John Calipari has made it clear that he has no intention of leaving Kentucky to join his longtime friend, Leon Rose, with the Knicks. But that doesn’t mean he doesn’t have opinions on what is going on in New York.
Calipari, speaking on a conference call to announce he will be donating groceries for 400 families every week during the coronavirus crisis through The Calipari Foundation, weighed in on his own team and on recruiting. He also had thoughts on Rose’s ability to turn the Knicks around and stood up for one of his former players, Kevin Knox.
“He’s a gatherer,” Calipari said of Rose, whom he has known for years as an agent (Calipari is represented by the Creative Artists Agency that Rose served as co-head of the basketball division). “And I believe that’s what the Knicks need right now, a gatherer who can bring things together and make it a culture that players want to be in because they know this is about all of us.

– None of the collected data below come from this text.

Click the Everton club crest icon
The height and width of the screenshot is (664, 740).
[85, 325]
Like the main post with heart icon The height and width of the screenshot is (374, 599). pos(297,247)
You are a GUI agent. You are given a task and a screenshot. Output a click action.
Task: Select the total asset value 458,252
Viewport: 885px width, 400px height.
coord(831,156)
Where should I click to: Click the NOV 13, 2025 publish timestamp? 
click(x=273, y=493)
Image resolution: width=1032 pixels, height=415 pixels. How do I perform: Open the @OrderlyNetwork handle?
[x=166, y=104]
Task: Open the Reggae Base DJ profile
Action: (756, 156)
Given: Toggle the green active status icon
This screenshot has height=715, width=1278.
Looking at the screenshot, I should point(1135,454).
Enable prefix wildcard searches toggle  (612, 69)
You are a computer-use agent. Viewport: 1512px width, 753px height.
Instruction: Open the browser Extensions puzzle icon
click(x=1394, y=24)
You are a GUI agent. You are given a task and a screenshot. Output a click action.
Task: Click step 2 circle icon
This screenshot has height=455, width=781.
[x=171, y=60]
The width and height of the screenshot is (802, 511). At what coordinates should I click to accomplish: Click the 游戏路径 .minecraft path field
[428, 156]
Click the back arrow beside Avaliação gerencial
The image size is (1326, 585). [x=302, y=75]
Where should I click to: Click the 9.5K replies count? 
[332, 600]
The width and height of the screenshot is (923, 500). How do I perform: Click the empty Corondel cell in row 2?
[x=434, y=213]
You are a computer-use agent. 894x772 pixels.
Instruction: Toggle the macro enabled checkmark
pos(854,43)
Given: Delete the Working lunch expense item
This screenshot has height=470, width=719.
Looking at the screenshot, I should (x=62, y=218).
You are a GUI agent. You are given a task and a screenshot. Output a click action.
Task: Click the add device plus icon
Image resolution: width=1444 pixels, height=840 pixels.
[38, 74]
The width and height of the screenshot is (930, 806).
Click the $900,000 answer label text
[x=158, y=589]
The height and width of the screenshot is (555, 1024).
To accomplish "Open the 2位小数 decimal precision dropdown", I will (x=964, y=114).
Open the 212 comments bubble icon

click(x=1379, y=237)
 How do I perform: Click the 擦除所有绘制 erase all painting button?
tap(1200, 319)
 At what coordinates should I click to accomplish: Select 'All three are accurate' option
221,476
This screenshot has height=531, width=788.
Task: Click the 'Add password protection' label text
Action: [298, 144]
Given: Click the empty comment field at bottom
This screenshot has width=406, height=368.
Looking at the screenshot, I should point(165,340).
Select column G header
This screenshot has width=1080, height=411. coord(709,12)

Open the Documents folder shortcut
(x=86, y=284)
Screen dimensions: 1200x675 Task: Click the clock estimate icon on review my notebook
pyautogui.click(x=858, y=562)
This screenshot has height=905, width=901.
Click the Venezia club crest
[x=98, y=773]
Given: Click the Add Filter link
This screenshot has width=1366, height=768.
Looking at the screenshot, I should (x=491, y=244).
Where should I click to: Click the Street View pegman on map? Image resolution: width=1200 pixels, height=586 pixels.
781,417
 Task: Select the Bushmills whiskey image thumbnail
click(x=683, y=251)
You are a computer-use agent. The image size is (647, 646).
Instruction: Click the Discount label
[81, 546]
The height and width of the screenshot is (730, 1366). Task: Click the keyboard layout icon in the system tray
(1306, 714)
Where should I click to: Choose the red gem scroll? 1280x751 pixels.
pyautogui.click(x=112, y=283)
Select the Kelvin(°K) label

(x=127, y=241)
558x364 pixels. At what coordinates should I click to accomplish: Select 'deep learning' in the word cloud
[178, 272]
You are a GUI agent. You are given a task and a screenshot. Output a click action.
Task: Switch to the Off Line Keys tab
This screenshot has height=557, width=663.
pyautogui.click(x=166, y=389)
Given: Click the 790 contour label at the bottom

“It’s a rough place to be. New York is not easy. It’s kind of like Philadelphia — it’s all good if you’re winning. If you’re losing, hard places to be as an athlete. But if you win, if you compete for championships, if you win a championship, there’s no better place to do it than in New York. And I think he’s going to bring those people together and you’re going to see.”
While just who will join Rose in New York — in the front office and as coach as well as on the roster — remains an unknown, Calipari stressed that one player that the previous regime seemed to lose faith in could help. Calipari had Knox for one season at Kentucky and pointed out at the time that Knox was only 18 years old when he was drafted. It might take time, he had said, but Knox would emerge as a solid NBA player.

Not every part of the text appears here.